Tim Sweeney on Apple revenue cut, competitive practices: 'absolutely abhorrent' - aspenmayer
https://www.protocol.com/epic-games-ceo-blasts-apple
======
aspenmayer
Apple has no excuse not to allow sideloading. None except profits for Apple.
It's anti-consumer, and anti-right-to-repair.

>> _So if you were on the committee tomorrow and got to ask a question of the
CEOs, what question would you want to ask? Maybe start with what you would ask
Tim Cook if you had the chance._

> The thing I would want to drill into is the question of Apple's big excuse.
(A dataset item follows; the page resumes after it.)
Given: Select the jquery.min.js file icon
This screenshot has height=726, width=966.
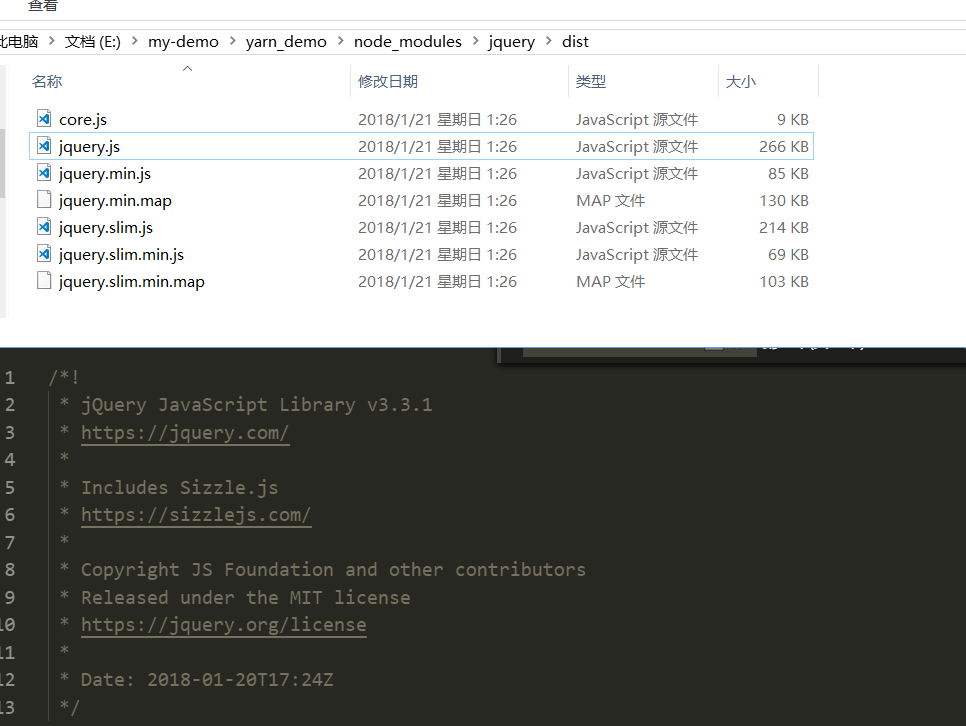Looking at the screenshot, I should [x=43, y=173].
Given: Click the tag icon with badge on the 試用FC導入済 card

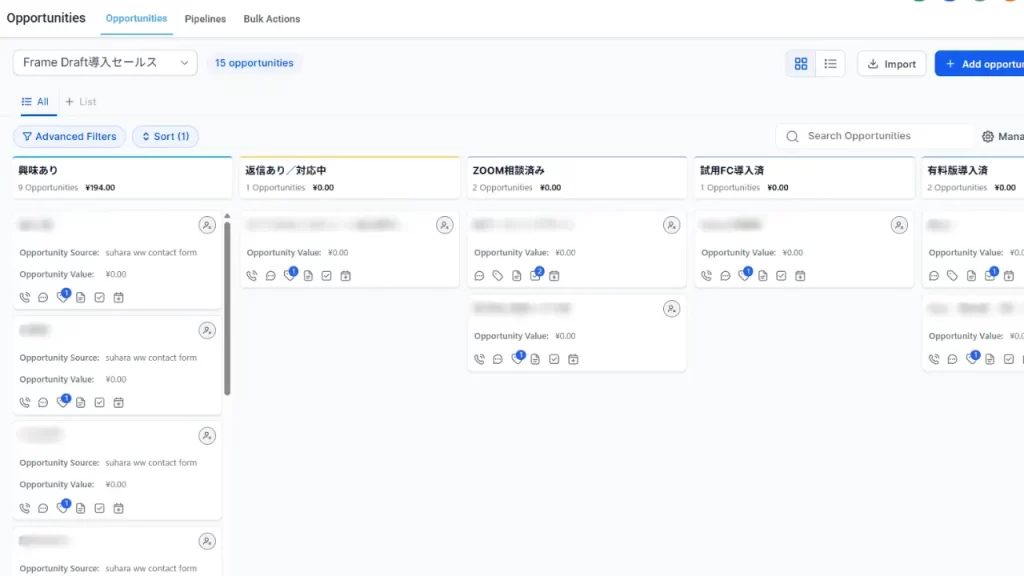Looking at the screenshot, I should point(744,276).
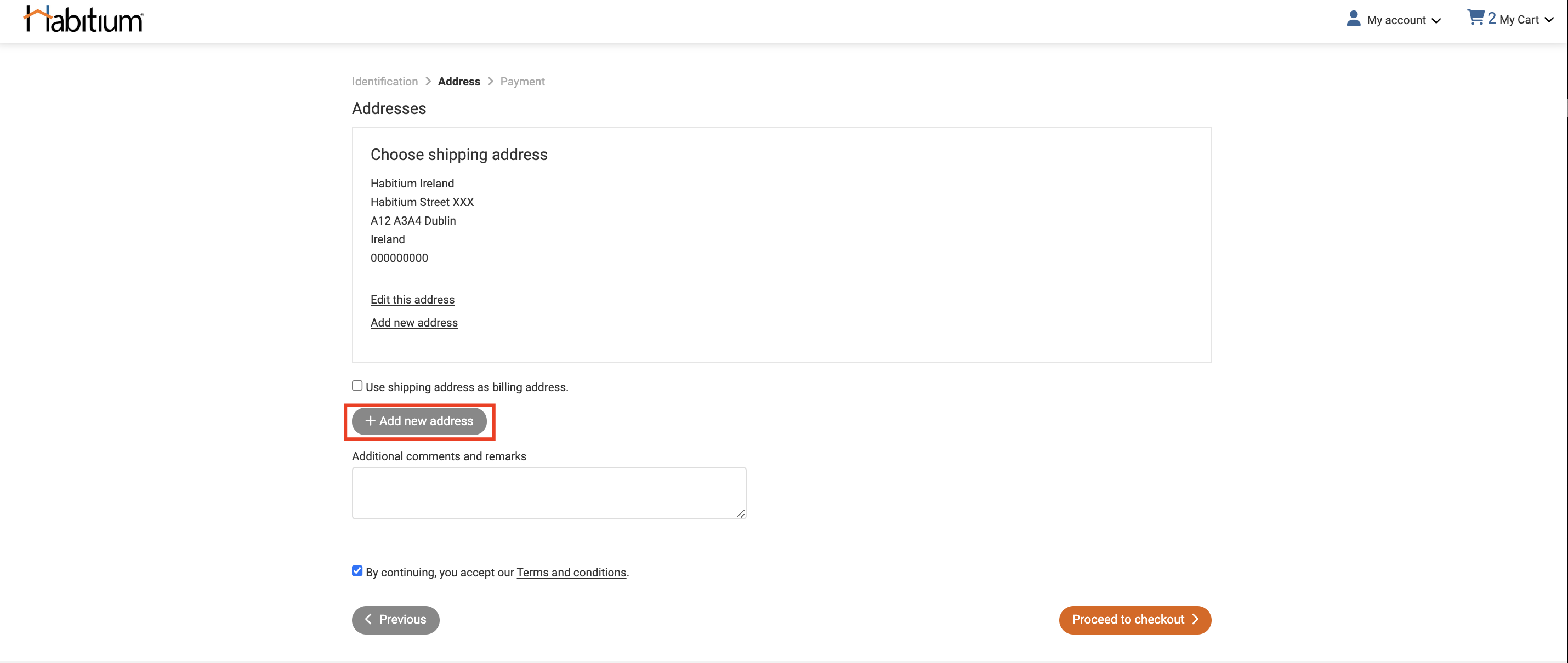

> The big excuse Apple uses for why they lock everything down and demand
> everybody uses their services is that they're protecting user security. I
> think tearing that apart is the most critical part of the argument to open
> up platforms. iOS devices are secure because Apple has the best operating
> system kernel team in the world. They built the most secure operating system
> you can buy, and they have the best security layer, the permissions-based
> security that enables users to decide whether an app can access your camera
> or your microphones.

> I think really drilling into and establishing that Apple's decisions are
> just business policies motivated by money and are not security decisions is
> essential. Apple can't say that "it's insecure if Fortnite accepts payments
> because it'll steal your credit card!" They can't say that it's OK for Nike
> to take your payment directly, but Epic can't because they're making a game
> and Nike is making a physical product.

> I think teasing out the contradictions in Apple's public position versus the
> actual technical truth is really critical. As a programmer, nothing
> frustrates me more than seeing bad policy attributed to technical necessity
> when it's very clearly not.

>> _What would you ask Sundar Pichai?_

> Oh, I'd ask him, "Hey buddy, why don't you open the platform up completely?"
> Android is a semi-open platform. If it were an open platform, it'd be the
> best platform in the world if you could install apps without obstruction
> from third-party sources, if other stores could really compete with the same
> quality of Google Play. Why not just go all the way?